The U.S. once hoped its investigation into its troops' burning the Koran would calm outrage in Afghanistan. But that was before four Americans were killed in the resultant violence, including two troops killed inside the very Interior Ministry that Washington bankrolls. Now, as the military prepares to release the results of its inquiry this week, the U.S. ambassador to Kabul, Ryan Crocker, says the best the Washington can hope for is for the popular anger to peter out.
Protests some better called riots have spread into their sixth day. Most shockingly, an Interior Ministry employee killed two U.S. servicemembers working in the ministry's Kabul headquarters, reportedly by shooting them in the head on Saturday with a silencer-equipped pistol. Pentagon press secretary George Little called the killings "murder."
The killings prompted Gen. John Allen, commander of U.S. troops in Afghanistan, to pull all U.S. military advisers out of Afghan government ministries in Kabul as a protective measure. Allen's subordinate commanders frequently tell reporters that U.S. and Afghan security forces work together intimately; the prompt removal of advisers indicates a distrust below the surface. Crocker told CNN on Sunday that he had issued a complementary order for U.S. diplomats.
Associated Press Pentagon reporter Robert Burns tweeted on Sunday that the Pentagon has cancelled a visit from Afghan ministers scheduled for this week. President Hamid Karzai waited until the sixth day of riots to issue a call to avoid violence. Even so, on Sunday, a grenade thrown by protesters in northern Afghanistan wounded at least six U.S. troops.
U.S. and NATO officials told reporters at the Pentagon last week that the official inquiry into how U.S. troops at the Parwan prison on the outskirts of Bagram Air Base burned Korans would be completed before February ends. NATO is supposed to release a version of the inquiry's findings to the public. But it remains to be seen how an explanation can quell the violence. Officials from Allen to President Obama have apologized for what they say was an accidental incineration, and the riots have continued.
Crocker didn't hold out hope for the inquiry to make a difference to the riots around Afghanistan. "At a certain point, it tapers off," he told CNN's Candy Crowley on Sunday, "and I think we're all hopeful that the appeal for calm that President Karzai made today and he did so with the backing of the entire political leadership of the country will create a condition in which this diminishes."

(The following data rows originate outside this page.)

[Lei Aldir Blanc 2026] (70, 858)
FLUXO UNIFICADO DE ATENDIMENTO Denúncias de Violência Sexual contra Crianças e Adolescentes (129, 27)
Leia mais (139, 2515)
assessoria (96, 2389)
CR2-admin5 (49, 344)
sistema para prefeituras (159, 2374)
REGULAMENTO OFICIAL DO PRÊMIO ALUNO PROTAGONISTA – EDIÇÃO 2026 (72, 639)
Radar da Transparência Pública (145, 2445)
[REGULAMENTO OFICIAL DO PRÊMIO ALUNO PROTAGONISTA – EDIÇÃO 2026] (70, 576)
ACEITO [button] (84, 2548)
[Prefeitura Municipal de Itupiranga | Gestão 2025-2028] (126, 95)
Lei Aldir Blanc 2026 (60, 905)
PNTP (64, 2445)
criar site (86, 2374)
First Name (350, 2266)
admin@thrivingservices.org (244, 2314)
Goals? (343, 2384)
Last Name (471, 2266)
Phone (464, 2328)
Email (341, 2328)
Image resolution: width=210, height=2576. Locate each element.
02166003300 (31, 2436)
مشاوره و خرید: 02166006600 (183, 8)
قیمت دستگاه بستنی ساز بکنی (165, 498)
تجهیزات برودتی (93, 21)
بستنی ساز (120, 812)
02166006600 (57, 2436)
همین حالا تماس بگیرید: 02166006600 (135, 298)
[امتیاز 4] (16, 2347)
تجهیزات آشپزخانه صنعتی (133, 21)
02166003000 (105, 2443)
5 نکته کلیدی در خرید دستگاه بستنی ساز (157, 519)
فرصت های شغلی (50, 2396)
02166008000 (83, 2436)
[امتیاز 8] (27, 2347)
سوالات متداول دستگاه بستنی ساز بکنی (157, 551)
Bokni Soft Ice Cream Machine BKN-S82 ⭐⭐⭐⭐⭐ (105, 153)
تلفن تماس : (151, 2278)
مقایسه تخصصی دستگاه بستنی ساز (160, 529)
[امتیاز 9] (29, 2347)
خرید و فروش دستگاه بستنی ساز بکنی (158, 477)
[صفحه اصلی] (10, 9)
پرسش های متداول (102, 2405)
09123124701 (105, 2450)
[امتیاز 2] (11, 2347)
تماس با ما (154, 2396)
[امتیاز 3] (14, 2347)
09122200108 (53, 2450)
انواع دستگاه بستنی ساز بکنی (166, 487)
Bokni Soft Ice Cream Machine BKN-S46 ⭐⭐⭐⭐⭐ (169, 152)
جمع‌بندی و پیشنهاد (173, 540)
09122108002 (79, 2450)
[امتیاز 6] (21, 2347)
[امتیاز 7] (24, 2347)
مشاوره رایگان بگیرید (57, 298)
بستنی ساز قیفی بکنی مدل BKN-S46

Stories have spread throughout the Pentagon though unconfirmed by any official that the burning occurred after U.S. troops slated library material at the Parwan detention center for destruction, to prevent detainees from passing each other messages. Allegedly, troops did not realize Korans were included in that material.
Clarity should occur this week. But any calming effect may not. "There is a sense that America is lurching from one image crisis to the next in Afghanistan," writes Reuters' Phil Stewart, "with no clear path for U.S. officials to defuse the latest uproar."